NSF Org: |
OAC Office of Advanced Cyberinfrastructure (OAC) |
Recipient: |
|
Initial Amendment Date: | August 22, 2016 |
Latest Amendment Date: | August 22, 2016 |
Award Number: | 1642053 |
Award Instrument: | Standard Grant |
Program Manager: |
Rob Beverly
OAC Office of Advanced Cyberinfrastructure (OAC) CSE Directorate for Computer and Information Science and Engineering |
Start Date: | September 1, 2016 |
End Date: | August 31, 2020 (Estimated) |
Total Intended Award Amount: | $290,000.00 |
Total Awarded Amount to Date: | $290,000.00 |
Funds Obligated to Date: |
|
History of Investigator: |
|
Recipient Sponsored Research Office: |
3720 S FLOWER ST FL 3 LOS ANGELES CA US 90033 (213)740-7762 |
Sponsor Congressional District: |
|
Primary Place of Performance: |
4676 Admiralty Way, Suite 1001 Marina del Rey CA US 90292-6611 |
Primary Place of
Performance Congressional District: |
|
Unique Entity Identifier (UEI): |
|
Parent UEI: |
|
NSF Program(s): | Cybersecurity Innovation |
Primary Program Source: |
|
Program Reference Code(s): |
|
Program Element Code(s): |
|
Award Agency Code: | 4900 |
Fund Agency Code: | 4900 |
Assistance Listing Number(s): | 47.070 |
ABSTRACT
Scientists use computer systems to analyze and store their scientific data, sometimes in a complex process across multiple machines. This process can be tedious and error-prone, which has led to the development of software known as a "workflow management system". Workflow management systems allow scientists to describe their process in a human-friendly way and then the software handles the details of the processing for the scientists, dealing with tedious and repetitive steps and handling errors. One popular workflow management system is Pegasus, which, over the past three years, was used to run over 700,000 workflows by scientists in a number of domains including astronomy, bioinformatics, earthquake science, gravitational wave physics, ocean science, and neuroscience. The "Scientific Workflow Integrity with Pegasus" project enhances Pegasus with additional security features. The scientist's description of their desired work is protected from tampering and the data processed by Pegasus is checked to ensure it hasn't been accidentally or maliciously modified. Such tamper protection is attained by cryptographic techniques that ensure data integrity. These changes allow scientists, and our society, to be more confident of scientific findings based on collected data.
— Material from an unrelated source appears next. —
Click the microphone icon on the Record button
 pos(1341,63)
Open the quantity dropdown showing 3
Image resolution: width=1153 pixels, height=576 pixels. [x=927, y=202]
The Scientific Workflow Integrity with Pegasus project strengthens cybersecurity controls in the Pegasus Workflow Management System in order to provide assurances with respect to the integrity of computational scientific methods. These strengthened controls enhance both Pegasus' handling of science data and its orchestration of software-defined networks and infrastructure. The result is increased trust in computational science and increased assurance in our ability to reproduce the science by allowing scientists to validate that data has not been changed since a workflow completed and that the results from multiple workflows are consistent. The focus on Pegasus is due to its popularity in the scientific community as a method of computation and data management automation. For example, LIGO, the NSF-funded gravitational-wave physics project, recently used the Pegasus Workflow Management System to structure and execute the analyses that confirmed and quantified its historic detection of a gravitational wave, confirming the prediction made by Einstein 100 years ago. The proposed project has established collaborations with LIGO and additional key NSF infrastructure providers and science projects to ensure broadly applied results.
PROJECT OUTCOMES REPORT
Disclaimer
This Project Outcomes Report for the General Public is displayed verbatim as submitted by the Principal Investigator (PI) for this award. Any opinions, findings, and conclusions or recommendations expressed in this Report are those of the PI and do not necessarily reflect the views of the National Science Foundation; NSF has not approved or endorsed its content.
Scientists use computer systems to analyze and store their scientific data, sometimes in a complex process across multiple machines in different geographical locations. It has been observed that sometimes during this complex process, scientific data is unintentionally modified or accidentally tampered with, with errors going undetected and corrupt data becoming part of the scientific record. When such errors occur, scientific computations can fail and result in increased computational cost due to reruns, and worse, results can be corrupted in a manner not apparent to the scientist and produce invalid science results. Computer systems technologies such as TCP checksums, encrypted transfers, checksum validation, RAID and erasure coding provide data correctness assurances at different levels, but they may not work for large data sizes and may not cover a workflow process from end-to-end, leaving gaps in which data corruption can occur undetected.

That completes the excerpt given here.